### EXCERPTED TEXT
Now it's time to wait as a petition has been delivered asking for state officials to conduct an investigative audit into the closure of Pauls Valley's hospital nearly two years ago.
The loudest voice of the push for an audit has been Skip Mitchell of the Forum Consulting Group in Lindsay.
After delivering the petition late last week Mitchell says he's hoping the Oklahoma State Election Board is the one checking signatures collected in the petition drive over the past month.
“I would like to see the state election board do the verification of the signatures or at least have someone from the state board down here to oversee the process,” Mitchell said, also referring to the Garvin County Election Board in PV.
He says a total of 396 signatures were collected for the petition as at least 294 are needed the audit to actually happen. The ones that will really count are from the registered voters living in the city limits of Pauls Valley.
Mitchell has been the very visible proponent for some time pushing for an audit on how the hospital was operated in its final years and the specifics of the facility’s closure in 2018.
“It all points back to the hospital,” Mitchell said. “This is the first step in finding out what happened to it financially.”
The actual petition lists out eight specific areas that auditors are asked to closely check out if a comprehensive audit happens.
• Determine if financing arrangements (revenue notes, loans, etc.) have been properly managed.
• Determine if sales tax revenue has been used according to its designated purposes.
• Evaluate the recall petition process and related communications and results.
• Review contracts, lease agreements and bid processes of the hospital facility and the ambulance service.

Pixel coordinate grounding data

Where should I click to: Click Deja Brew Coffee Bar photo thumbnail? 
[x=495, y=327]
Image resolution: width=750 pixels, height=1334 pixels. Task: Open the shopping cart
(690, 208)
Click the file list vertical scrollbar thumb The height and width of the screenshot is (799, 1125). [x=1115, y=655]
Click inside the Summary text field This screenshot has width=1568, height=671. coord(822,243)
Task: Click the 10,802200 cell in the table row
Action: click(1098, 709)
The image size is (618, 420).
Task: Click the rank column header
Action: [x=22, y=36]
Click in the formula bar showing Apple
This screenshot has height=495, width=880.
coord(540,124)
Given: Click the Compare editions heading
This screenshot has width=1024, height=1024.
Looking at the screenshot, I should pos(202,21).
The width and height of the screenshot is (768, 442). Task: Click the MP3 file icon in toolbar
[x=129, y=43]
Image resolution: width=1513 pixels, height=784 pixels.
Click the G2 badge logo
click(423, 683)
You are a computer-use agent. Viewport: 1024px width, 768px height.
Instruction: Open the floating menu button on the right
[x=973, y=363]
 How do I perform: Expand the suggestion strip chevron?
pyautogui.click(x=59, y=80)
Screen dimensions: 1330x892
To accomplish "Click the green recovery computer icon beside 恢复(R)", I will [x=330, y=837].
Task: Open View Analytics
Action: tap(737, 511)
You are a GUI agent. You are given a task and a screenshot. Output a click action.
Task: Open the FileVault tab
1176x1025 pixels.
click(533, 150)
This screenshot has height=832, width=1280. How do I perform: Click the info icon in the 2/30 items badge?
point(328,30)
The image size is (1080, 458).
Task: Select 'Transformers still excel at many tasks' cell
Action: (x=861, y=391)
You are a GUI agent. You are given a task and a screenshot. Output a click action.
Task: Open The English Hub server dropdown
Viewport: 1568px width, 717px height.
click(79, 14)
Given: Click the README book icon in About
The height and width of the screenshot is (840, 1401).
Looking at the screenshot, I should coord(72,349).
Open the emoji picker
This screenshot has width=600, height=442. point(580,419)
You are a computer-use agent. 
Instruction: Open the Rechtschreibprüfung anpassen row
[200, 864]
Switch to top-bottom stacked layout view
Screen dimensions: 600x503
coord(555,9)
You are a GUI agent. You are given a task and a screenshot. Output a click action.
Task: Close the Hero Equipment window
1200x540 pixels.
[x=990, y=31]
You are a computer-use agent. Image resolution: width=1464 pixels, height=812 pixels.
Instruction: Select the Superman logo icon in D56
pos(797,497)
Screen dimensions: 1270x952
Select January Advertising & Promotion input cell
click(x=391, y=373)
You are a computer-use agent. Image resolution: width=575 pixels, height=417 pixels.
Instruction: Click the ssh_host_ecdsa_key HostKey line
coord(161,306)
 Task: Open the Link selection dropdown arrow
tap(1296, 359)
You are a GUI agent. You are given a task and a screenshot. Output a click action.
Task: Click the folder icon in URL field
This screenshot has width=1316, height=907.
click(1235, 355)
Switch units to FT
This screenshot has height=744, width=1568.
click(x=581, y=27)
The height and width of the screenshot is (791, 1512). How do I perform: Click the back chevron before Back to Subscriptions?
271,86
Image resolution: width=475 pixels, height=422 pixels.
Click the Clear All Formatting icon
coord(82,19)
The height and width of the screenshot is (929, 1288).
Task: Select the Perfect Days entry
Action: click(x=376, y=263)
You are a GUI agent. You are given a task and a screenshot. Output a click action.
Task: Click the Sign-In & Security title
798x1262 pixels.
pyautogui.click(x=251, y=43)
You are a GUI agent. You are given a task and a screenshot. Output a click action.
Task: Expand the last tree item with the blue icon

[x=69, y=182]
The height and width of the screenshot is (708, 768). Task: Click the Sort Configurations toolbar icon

### PROBLEM 1
According to the article on the Pauls Valley hospital audit petition, how many signatures were collected for the petition?
### PROBLEM 2
Carry on the article about the Pauls Valley hospital audit petition from the point where it stops.
The records play no part in this work.

### RESPONSE 1
A total of 396 signatures were collected.

### RESPONSE 2
• Determine if the city has failed to pay wages and related benefits to former hospital employees.
• Review the city’s management/relationship with nursing home facilities across the state of Oklahoma.
• Review the possible violations of the Open Meeting Act and the Open Records Act.
• Review payments to selected personnel (contract labor, legal services, etc.).
Mitchell describes the petition drive, which started back on June 27, as an intense up and down ride but one he believes was a “success.”
“It didn't turn out the way we thought it would. It got off to a great kickoff and then it dropped off. By the third week I wouldn't say we were down, but it's safe to say the odds were against us.
“(The) last week there was a surge of people coming to sign the petition,” he said, describing the month as “intense.”
“This is a victory for not just the citizens but the former hospital employees and their families.”
He's also quick to give lots of credit to all the volunteers helping with the entire process leading up to the petition and then the drive itself the past few weeks.
“This would not have been possible without all the dozens of people who stepped up to help.
“Wow. It's a huge burden lifted off my shoulders.”